EXTRACT >>
Re: [DISCUSS] KIP-759: Unneeded repartition canceling

Sophie Blee-Goldman Mon, 24 Jul 2023 13:33:30 -0700

Thanks Shay! You and Matthias have convinced me, I'm happy with the current
proposal. I think once you make the minor
updates to the KIP document this will be ready for voting again.


Cheers,
Sophie

On Mon, Jul 24, 2023 at 8:26 AM Shay Lin <[email protected]> wrote:

> Hi Sophie and Matthias, thanks for your comments and replies.
>
> 1. Scope of change: KStreams only or KStreams/KTable
> I took some time to digest your points, looking through how KStreams
> triggers repartitions today. I noticed that `repartitionRequired`is a flag
> in KStreamImpl etc and not in KTableImpl etc. When I look further, in the
> case of KTable, instead of passing in a boolean flag, a repartition node `
> TableRepartitionMapNode` is directly created. I went back and referenced
> the two issue tickets KAFKA-10844 and KAFKA-4835, both requests were
> focused on KStreams, i.e. not to change the partition why the input streams
> are already correctly keyed. Is it possible that in the case of KTable,
> users always intend to repartition (change key) when they call on
> aggregate? -- (this was written before I saw Matthias's comment)
>
> Overall, based on the tickets, I see the benefit of doing a contained
> change focusing on KStreams, i.e. repartitionRequired, which would solve
> the pain points nicely. If we ran into similar complaints/optimization
> requests for KTable down the line, we can address them on top of this(let
> me know if we have these requests already, I might just be negligent).
>
> 2. API: markAsPartitioned() vs config
> If we go with the KStreams only scope, markAsPartition() is more
> adequate, i.e. maps nicely to repartitionRequired. There is a list of
> NamedOperations that may or may not trigger repartition based on its
> context(KStreams or KTable) which would make the implementation more
> confusing.
>
> 3. KIP documentation: Thanks for providing the links to previous KIPs. I
> will be adding the three use cases and javadoc. I will also document the
> risks when it relates to IQ and Join.
>
> Best,
> Shay
>
> On Fri, Jul 21, 2023 at 5:55 PM Matthias J. Sax <[email protected]> wrote:
>
> > I agree that it could easily be misused. There is a few Jira tickets for
> > cases when people want to "cancel" a repartition step. I would hope
> > those tickets are linked to the KIP (if not, we should do this, and
> > maybe even c&p those cases as motivation into the KIP itself)?

SUPPLIED DATA >>

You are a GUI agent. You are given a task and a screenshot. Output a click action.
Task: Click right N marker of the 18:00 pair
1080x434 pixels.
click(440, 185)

GIVEN REQUEST >>
From the KIP-759 thread, extract the stretch from "Sophie Blee-Goldman Mon, 24" through "comments and replies." word for word.

RESULT OF THE EXERCISE >>
Sophie Blee-Goldman Mon, 24 Jul 2023 13:33:30 -0700

Thanks Shay! You and Matthias have convinced me, I'm happy with the current
proposal. I think once you make the minor
updates to the KIP document this will be ready for voting again.


Cheers,
Sophie

On Mon, Jul 24, 2023 at 8:26 AM Shay Lin <[email protected]> wrote:

> Hi Sophie and Matthias, thanks for your comments and replies.